When American actor George Clooney went to Darfur to raise public awareness of the dire situation of raped Muslim women and suffering children living in fetid refugee camps, one Arab member chastised Clooney for misdiagnosing the Sudan conflict, dismissing the idea of an actor advising what to do in Darfur: "We must go to an excellent physician and not an outstanding actor so that this physician can prescribe to us the appropriate treatment" he said.

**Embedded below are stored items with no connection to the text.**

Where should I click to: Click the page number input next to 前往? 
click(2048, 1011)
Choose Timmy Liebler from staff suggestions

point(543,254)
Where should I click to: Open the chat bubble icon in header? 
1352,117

Paradoxically, when a good physician diagnosed Darfur wounds, Arab countries rejected him, too. In 2005, then-UN Security General Kofi Annan appointed a panel of experts to assess the situation in Sudan's Darfur region. The experts wrote in early 2006 a confidential report that identified 17 Sudanese as having committed crimes against humanity in Darfur. Their report said that all sides in Darfur had violated an arms embargo, with the government supplying weapons to militias and with rebels escalating the fighting. However, Arab countries blocked proposals to impose sanctions on both Sudanese officials and militia leaders singled out by the report.

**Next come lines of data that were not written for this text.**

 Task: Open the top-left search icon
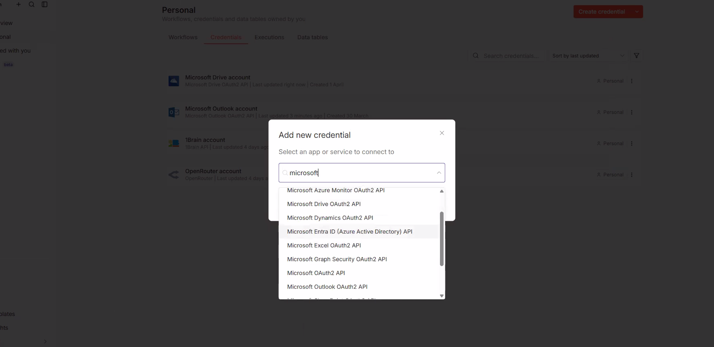click(32, 4)
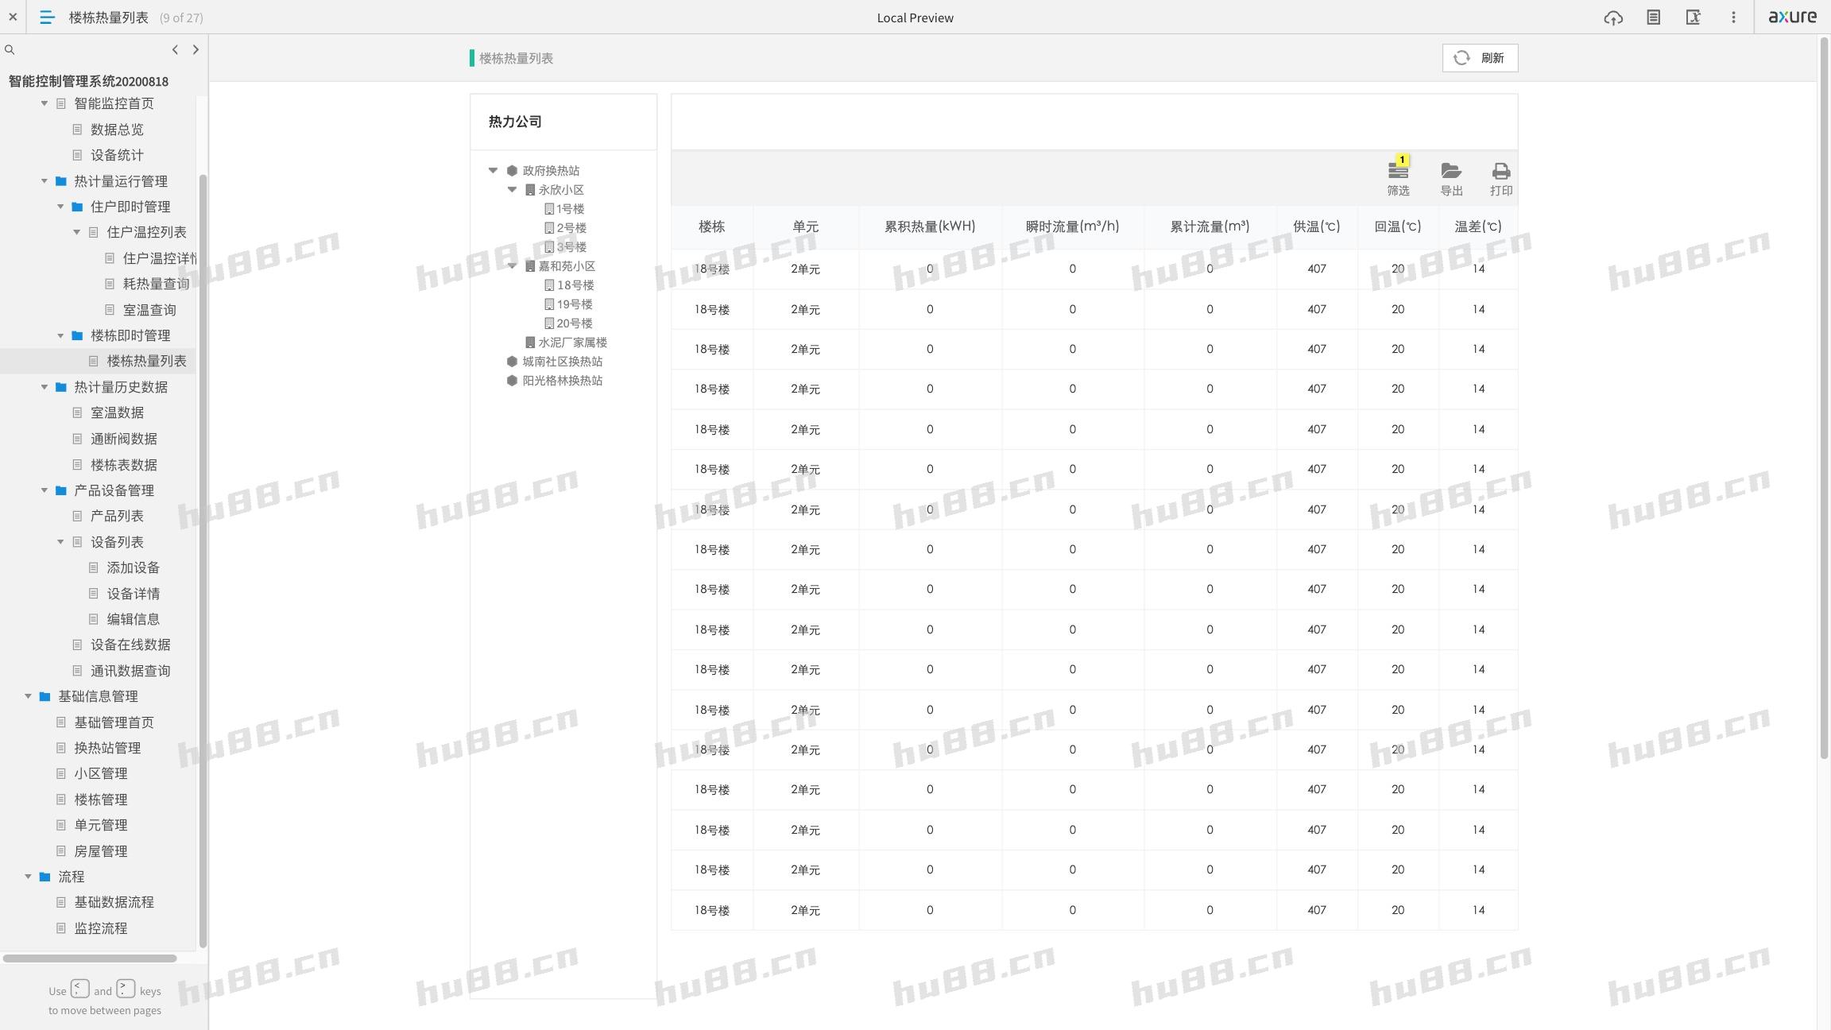Select 19号楼 in the building tree

pyautogui.click(x=574, y=304)
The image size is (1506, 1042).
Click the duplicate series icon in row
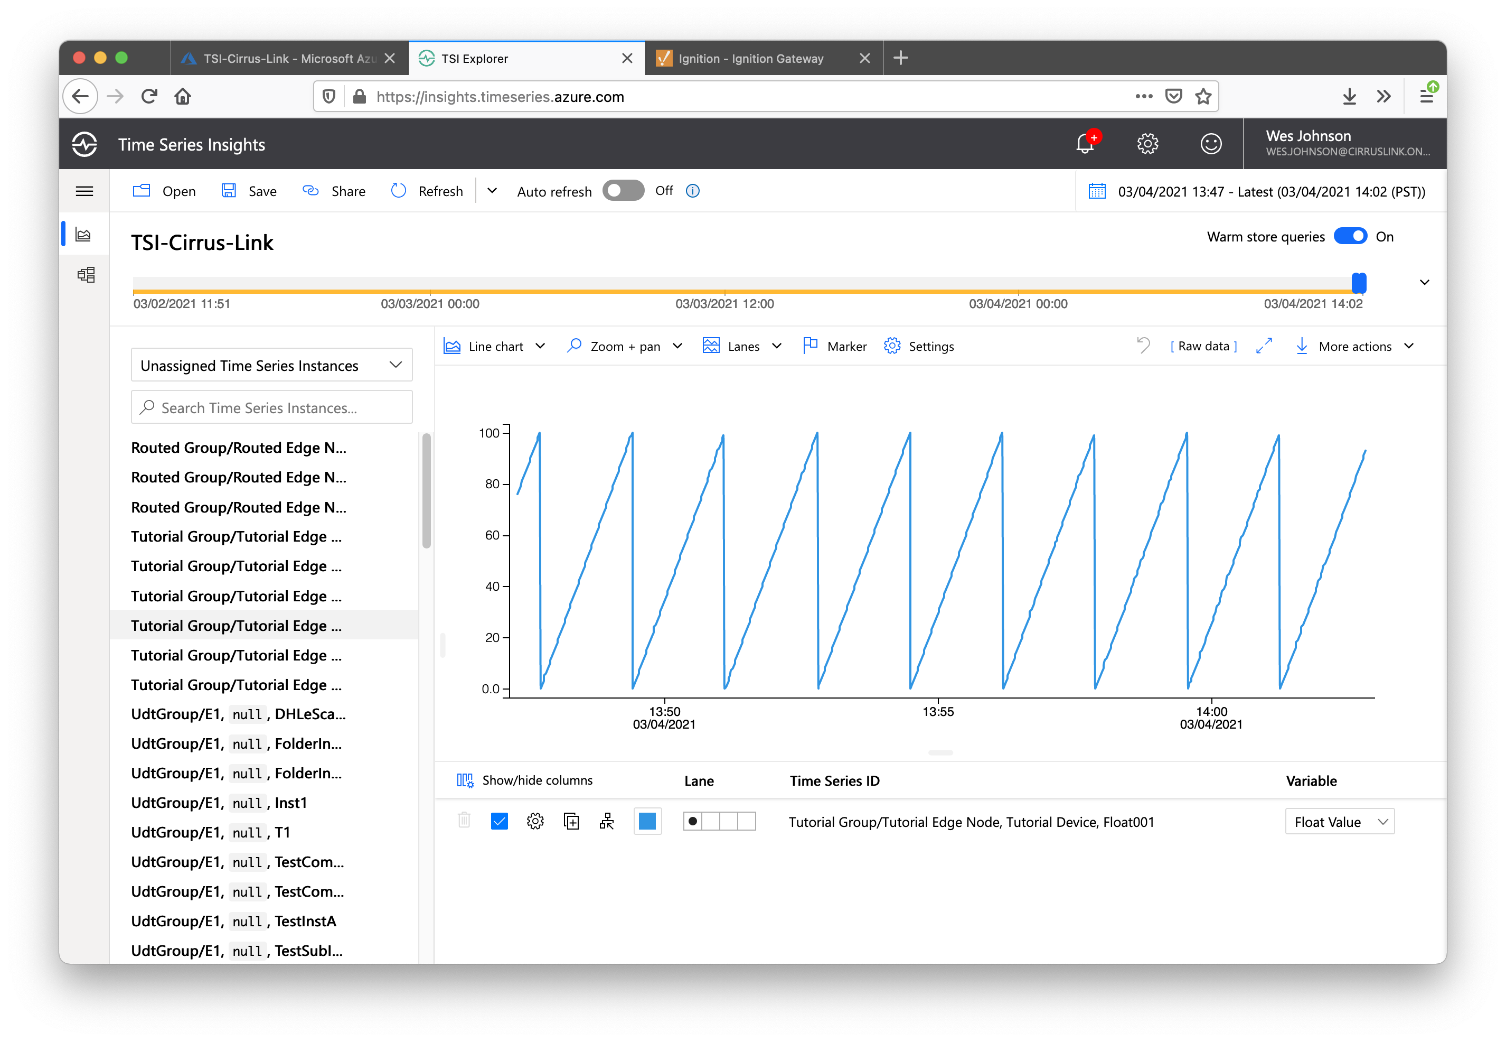point(571,821)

When Algeria was representing Arab countries at the Security Council, it had even opposed the creation of the UN International Commission of Inquiry charged with determining whether genocide has been committed in Darfur. Algeria, justified its position "for the sake of effectiveness and in order to address the urgency and gravity of the crisis". Not that the urgency and gravity of the situation has moved the Arab world at all in the intervening years.

As the Ambassador of a non-permanent member of the UN Security Council for two years, Abdallah Baali tirelessly reiterated, in the name of Arab countries, the Sudanese government's murderous positions on Darfur. In a September 2004 letter to the Council, Mr. Baali wrote that, the "the draft of UN resolution 1556 before us today (calling for the disarmament of the Janjaweed militia) poses problems (...) in our view, it does not really do justice to the Government of the Sudan - which has taken initiatives and carried out actions that go in the right direction".

Indeed, since resolution 1556, the Sudanese government's "right direction" has only led to an increase in the number of innocent deaths in Darfur, partly at the hands of its air force, which bombarded civilian villages. And Arab governments continue to support the massacres perpetrator rather than the civilian victims.